SOVETSKYA AVENUE.
ELEKTROSTAL, RUSSIA.
Cloud parked the Porsche on a side street, behind the Elektrostal train station. He had on dark black sunglasses. Behind the lenses, his eyes were bloodshot and red rimmed from a lack of sleep. He wore black leather pants, boots, and a green T-shirt. He was gaunt, so thin he appeared unhealthy. He walked quickly, stopping at a building several blocks from the station. Glancing in both directions, he made sure he hadn't been followed, then inserted a key into a large steel door.
The building was four stories high, constructed in mustard-colored brick. Like most buildings in Elektrostal, it long ago took on a look of dilapidated resignation, its exterior stained in rust and mildew. It had once contained the administrative offices of a steel pipe manufacturer who'd gone bankrupt in the 1970s. It was the fourth location over the course of a ten-year period for Cloud.

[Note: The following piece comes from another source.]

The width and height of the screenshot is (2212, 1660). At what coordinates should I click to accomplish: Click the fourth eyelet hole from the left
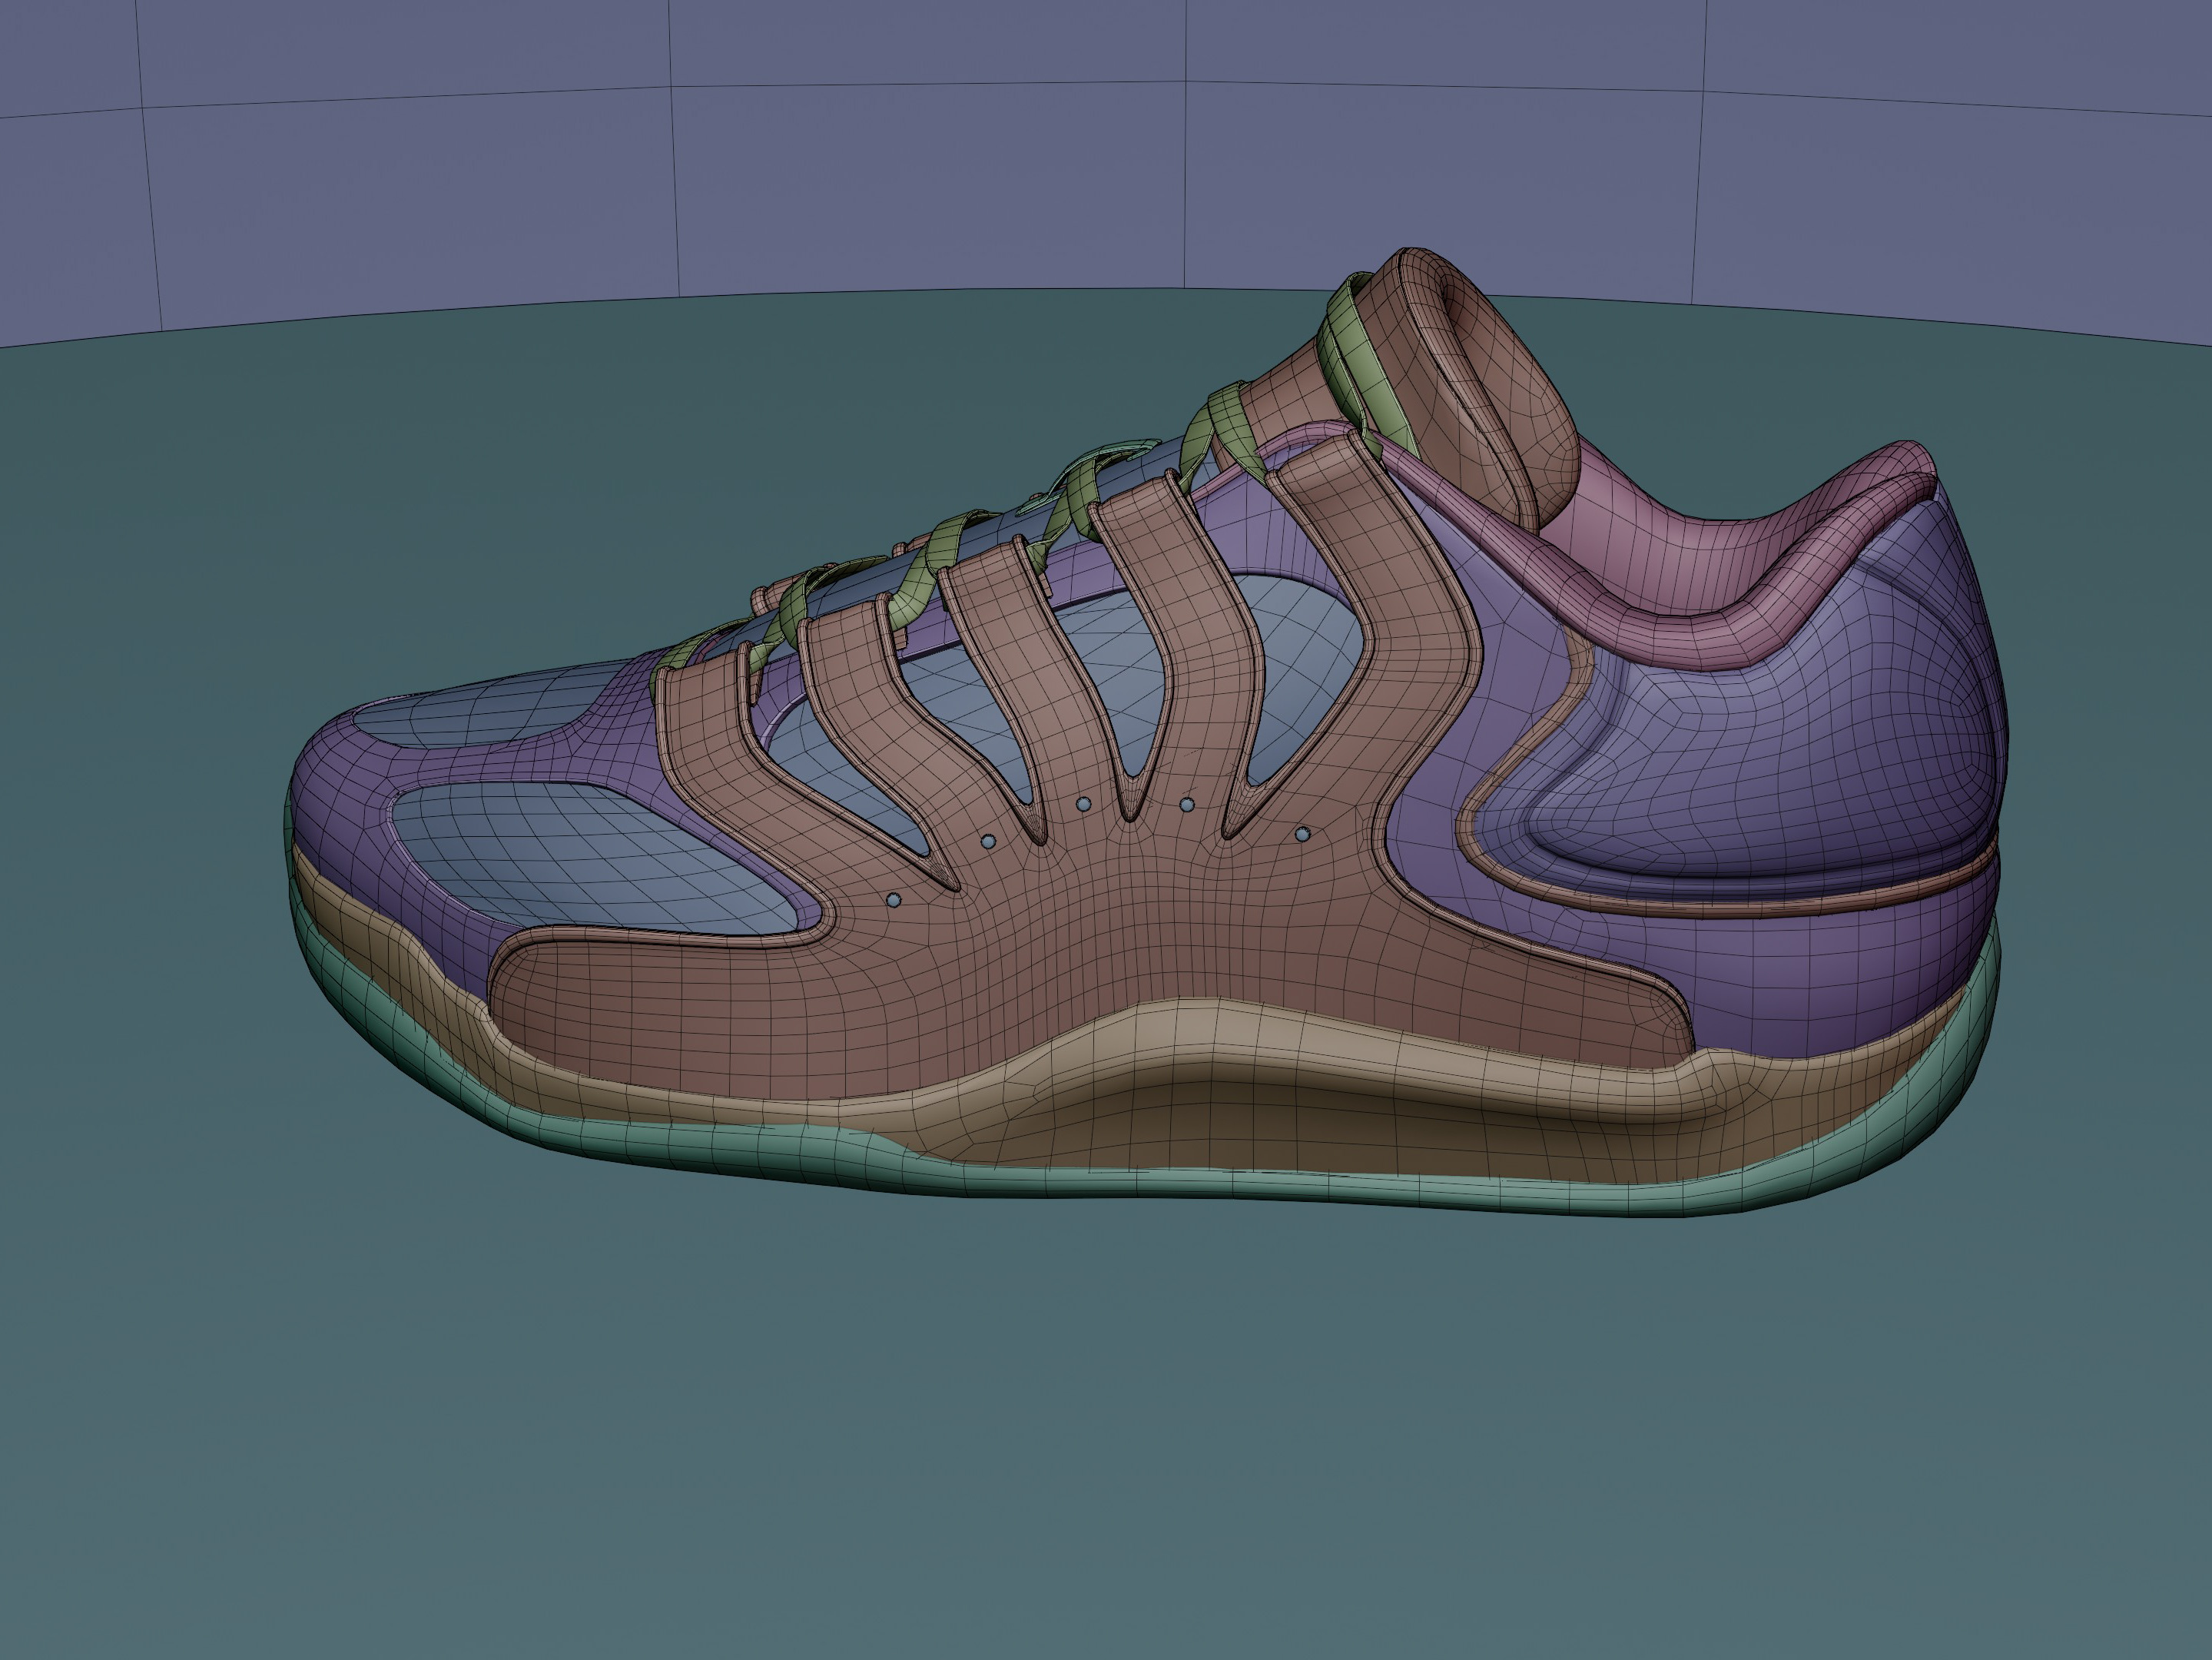coord(1187,804)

The locations shared certain characteristics. Each was inside a city large enough to provide a level of anonymity and infrastructure, yet small enough to be off the radar screens of intelligence agencies. Each was within a few hours of Moscow and accessible by train. All the cities were economically depressed, guaranteeing plenty of vacant office buildings.
Elektrostal was a small industrial city located an hour's drive east of downtown Moscow. A handful of heavy equipment manufacturers, metallurgical plants, and chemical processors were located in the grayish city. The streets of Elektrostal were laid out in a mathematical grid, with straight, sweeping blocks of concrete apartment buildings and half-empty strip malls that ran in precise lines for miles. Other than an underground nuclear waste storage facility at the northern outskirts of the city limits, Elektrostal was unimportant, a minor place that produced little of great consequence. At least a quarter of the city's low-rise concrete office buildings were dark and empty. There wasn't a single warehouse that wasn't partially covered in rust.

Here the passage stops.